Blackfishing: What You Need to Know

Updated: May 23, 2022

Hey everyone, remember when Katy Perry released weird (actually-from-nightmares) shoes that evoked blackface? Or, when Iggy Azalea (a white, Australian rapper) released the "I Am The Strip Club" music video, sporting a long, black wig and visibly darker skin?


Okay, I realize I'm starting out the gate really strong, but it's more than warranted considering this "trend" is not going anywhere.

Blackfishing. We've heard of it even if we don't think we have. I'm going to ask if you remember something one more time:


Does the name Rachel Dolezal ring any bells?


Arguably, since the construction of North America as a colonized land, cultural appropriation has existed (and honestly, even longer than that). The Cambridge Dictionary defines cultural appropriation as: "the act of taking or using things from a culture that is not your own, especially without showing that you understand or respect this culture." Beyond this, Ikram Maha Cherid writes:


"There are three main elements that need to be highlighted here. First, this definition implies that the 'appropriator' is not part of the group to which the cultural element itself belongs. Second, this concept implies the act of 'taking or using' cultural elements, meaning that whoever is engaging in this process can engage with the culture on their own term, thus indicating that power dynamics are at play. Third, and perhaps most important, the cultural element is taken out of its context in a way that either does not credit its origins or is disrespectful to its meaning" (Ain’t Got Enough Money to Pay Me Respect’: Blackfishing, Cultural Appropriation, and the Commodification of Blackness, Ikram Maha Cherid).

Beyond existing, cultural appropriation has been performed for hundreds of years in various forms, such as blackface and, more recently, blackfishing.

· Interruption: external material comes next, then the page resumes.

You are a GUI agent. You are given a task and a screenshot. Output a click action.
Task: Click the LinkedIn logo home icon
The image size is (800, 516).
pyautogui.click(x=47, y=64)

In How White Women On Instagram Are Profiting Off Black Women, Wanna Thompson explains: "I have critically observed that white women have been able to steal looks and styles from Black women, more specifically, styles that Black women in lower-economic communities have pioneered. With the help of the media, white women have been credited profusely for creating several 'trends' that have existed long before they discovered them. What makes this 'phenomenon' alarming is that these women have the luxury of selecting which aspects they want to emulate without fully dealing with the consequences of Blackness."

Wanna Thompson's article was written in 2018. In 2022, I'm still seeing Black aesthetics being appropriated by white women. I can't tell you how many times I've questioned the copious amounts of spray tan and self-tanner that certain people have applied to their white skin, just because being "darker" makes them feel "hotter" (hey there Emma Hallberg).


And this trend, as harmful as it is in the hands of the white girl walking down the street, going about her day -- it is double that in the hands of the wealthy.


And, even triple that in the hands of the famous, like the Kardashians, for example, who have built a multi-billion dollar empire off of stealing the aesthetics of Black women.


I think one of the things that makes blackfishing so dangerous, is the sort of trickle-down effect that happens along with it.



The Blackfishing Trickle-Down:

  1. Aesthetics and style organically form in a community - in the case of this blog post, Black communities.

  2. Those same aesthetics become popular, "fashionable" and "trendy" in a white, dominant mainstream culture. They are stolen by designers and the wealthy who notice them and seek to appropriate them for their own means.

  3. Those trends are then rebranded, resold and re-worn by the famous, the privileged and most often, the white.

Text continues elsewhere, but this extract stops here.